■ Excerpted data ■
======
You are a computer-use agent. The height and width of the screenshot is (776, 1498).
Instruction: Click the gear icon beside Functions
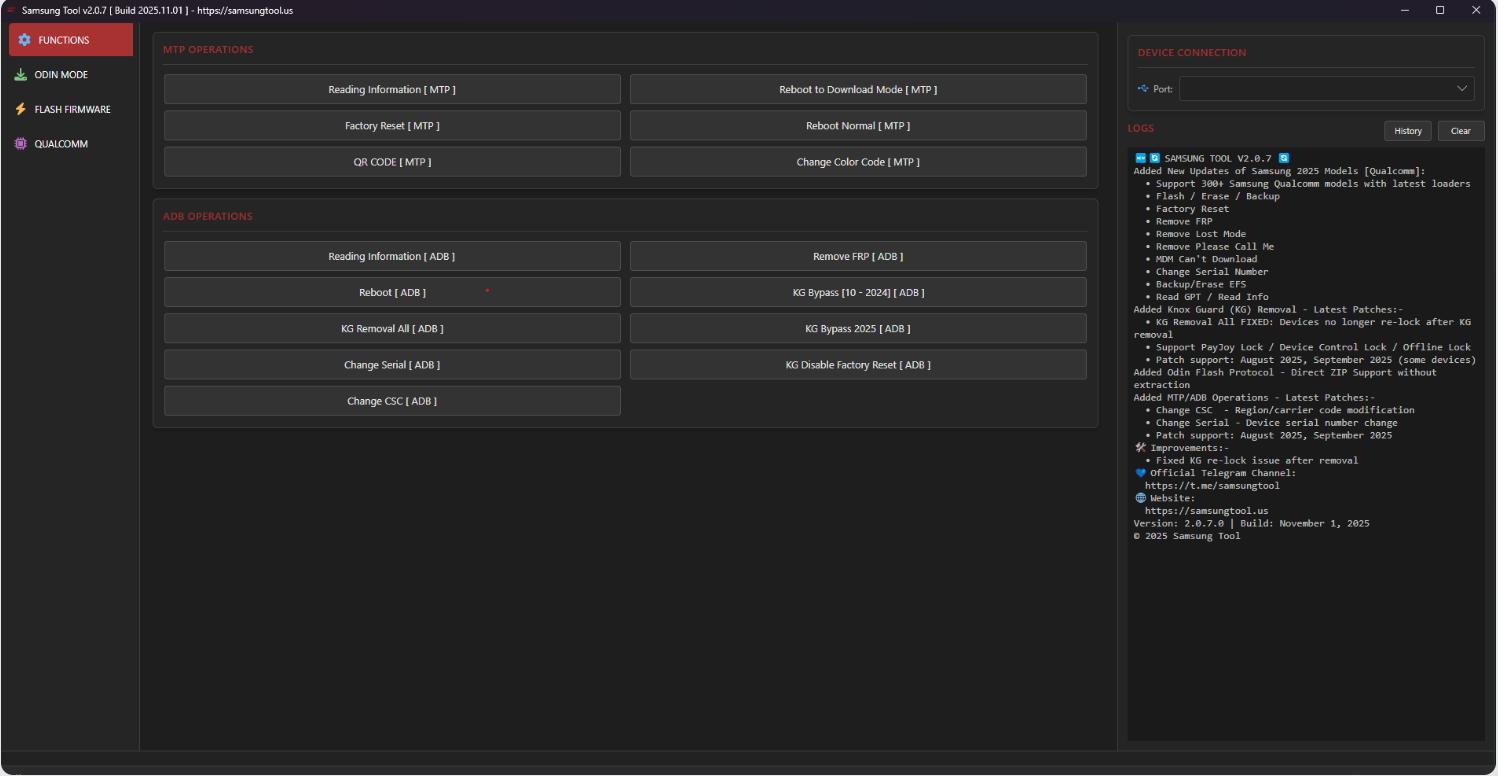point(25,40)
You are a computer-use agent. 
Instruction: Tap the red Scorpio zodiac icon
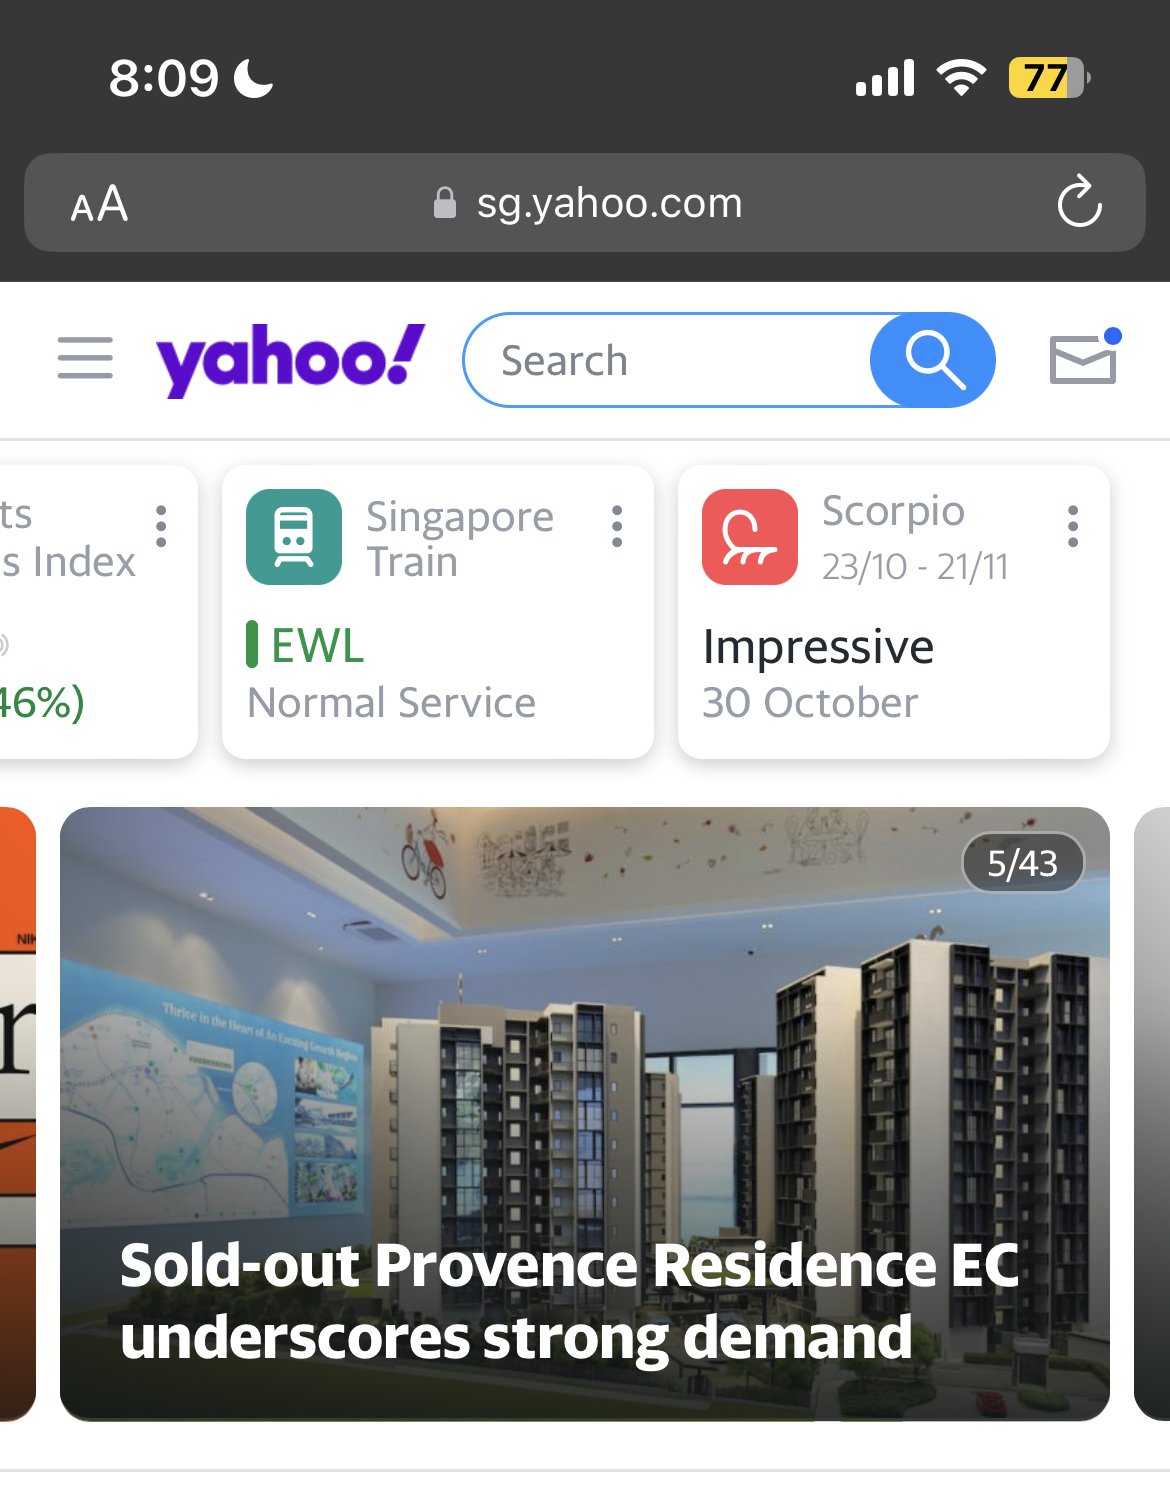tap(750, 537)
======
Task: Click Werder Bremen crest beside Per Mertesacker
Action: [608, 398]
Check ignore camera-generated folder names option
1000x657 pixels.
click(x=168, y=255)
======
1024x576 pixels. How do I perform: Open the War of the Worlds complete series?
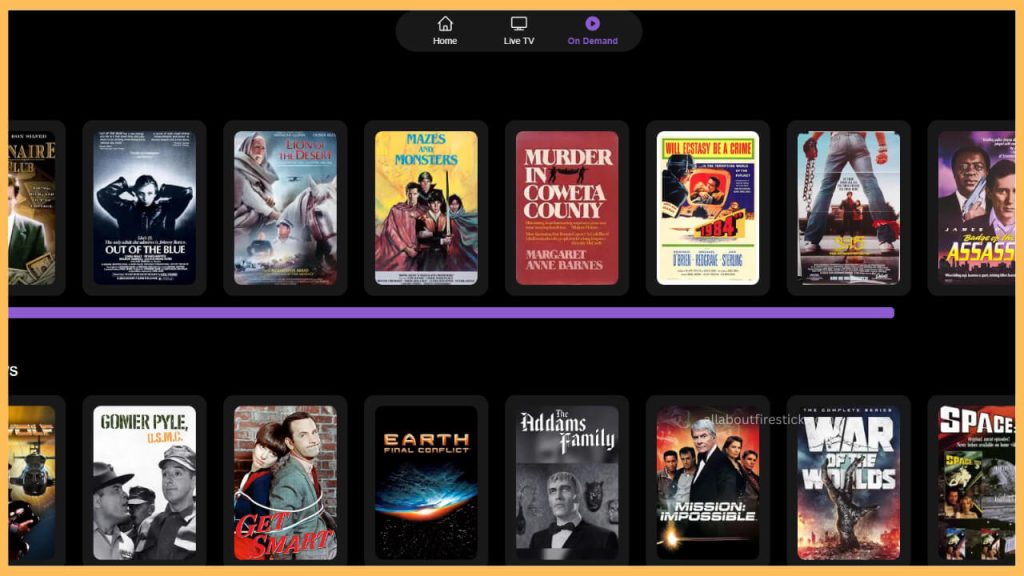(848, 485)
======
■ What is being asked ■
Determine how many lines in the listing above hold "agent". Give the number without any other words.

■ Output of the task ■
2